[StBernard] St. Bernard needs to end losing battle: Kim Chatelain

Westley Annis westley at da-parish.com
Mon Jul 18 08:05:34 EDT 2011


St. Bernard needs to end losing battle: Kim Chatelain

Published: Sunday, July 17, 2011, 9:29 AM

By Kim Chatelain, The Times-Picayune

For years, the main drag in St. Bernard Parish was named for Judge Leander
Perez, a powerful arch-segregationist infamous for diverting millions in oil
royalties from public land into his private company.

In the 1990s, parish residents hoping to erase the stigma of Judge Perez
Drive pushed to change the name, but met opposition from those who felt
doing so would cause confusion for the postal service and problems for
businesses along the strip. Some suspected the opponents harbored an
admiration for Perez's bitter fight against school desegregation in the
1960s but used the postal confusion argument as a guise to avoid racial
turmoil.

In a clever solution to the street name impasse, the parish rededicated the
thoroughfare in the name of Judge Melvyn Perez, a respected state court
judge and St. Bernard civic leader who died in 1999. Thus street signs and
addresses did not change and the stain of an inglorious chapter in the
parish's history was removed from its most prominent commercial strip.

Despite that noble gesture, the perception is that the embers of segregation
continue to smolder in the close-knit suburb. And today those embers are
being fanned by the parish's fight against four mixed-income apartment
buildings in Chalmette.

For two years, citizens have rallied against the apartments, and parish
officials have thrown up every obstacle in their arsenal to block
construction, drawing charges of racism in the process. St. Bernardians
decry the apartments because they say the beleaguered parish, which saw
virtually every dwelling flooded during Hurricane Katrina, already has a
surplus of vacant housing units. Adding 400 more, as proposed by
Dallas-based developers Provident Realty, would drive down property values
and lead to more vacant houses and increased crime, they say.

That may well be true, but when such an argument comes from a community with
a history of racial intolerance, motives are naturally called into question.
Even if they didn't represent the feelings of most St. Bernardians, the
goons who spray-painted racial graffiti at the construction site served only
to further sully the parish's reputation.

Housing rights advocates say the opposition is simply an attempt to keep
minorities, who are most in need of affordable housing, out of the primarily
white parish. The issue has worked its way through the courts, drawing the
ire of federal Judge Ginger Berrigan, a left-leaning, civil rights advocate
appointed by former President Bill Clinton.

§ **EXERCISE**
Reproduce the column on St. Bernard Parish word for word from "That may well" to "President Bill Clinton.". Rely only on the column about St. Bernard Parish.

§ **RECORD EXTRACTS**
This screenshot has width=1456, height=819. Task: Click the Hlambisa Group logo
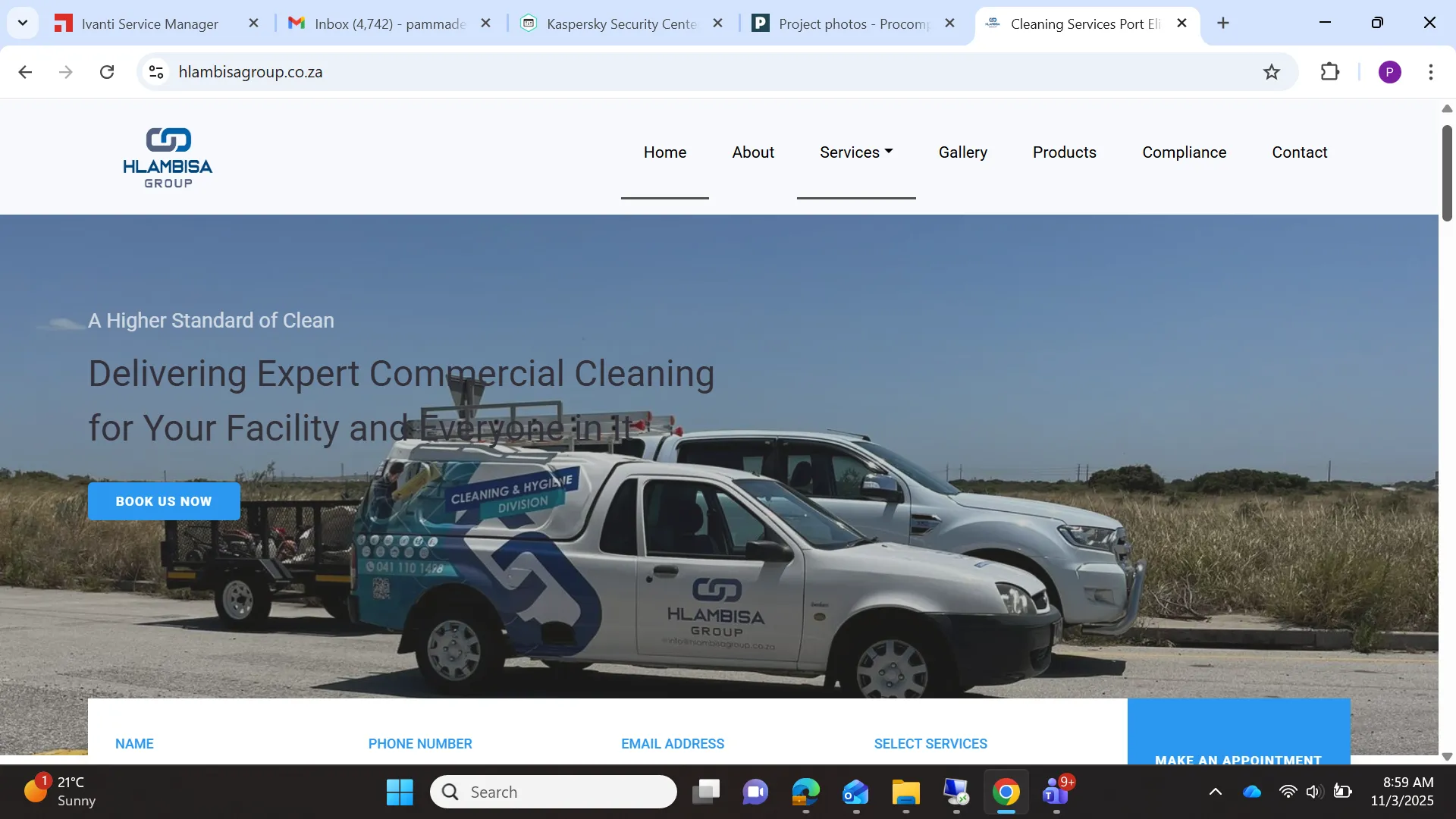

--

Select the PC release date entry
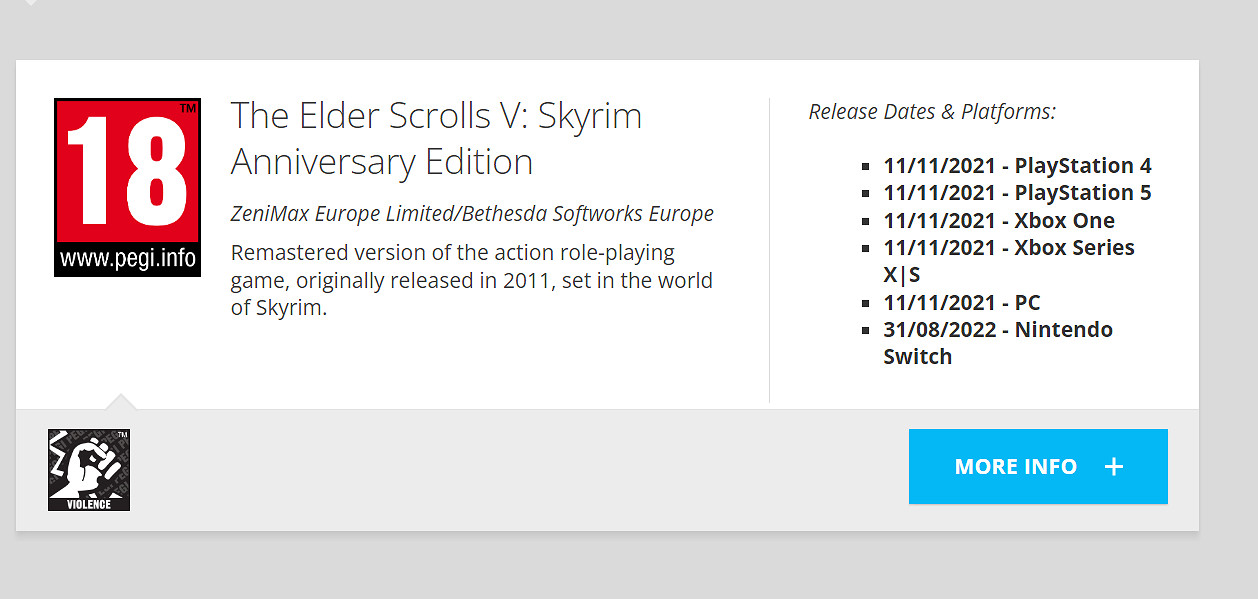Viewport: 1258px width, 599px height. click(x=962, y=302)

§ **ANSWER TO THE TASK**
That may well be true, but when such an argument comes from a community with
a history of racial intolerance, motives are naturally called into question.
Even if they didn't represent the feelings of most St. Bernardians, the
goons who spray-painted racial graffiti at the construction site served only
to further sully the parish's reputation.

Housing rights advocates say the opposition is simply an attempt to keep
minorities, who are most in need of affordable housing, out of the primarily
white parish. The issue has worked its way through the courts, drawing the
ire of federal Judge Ginger Berrigan, a left-leaning, civil rights advocate
appointed by former President Bill Clinton.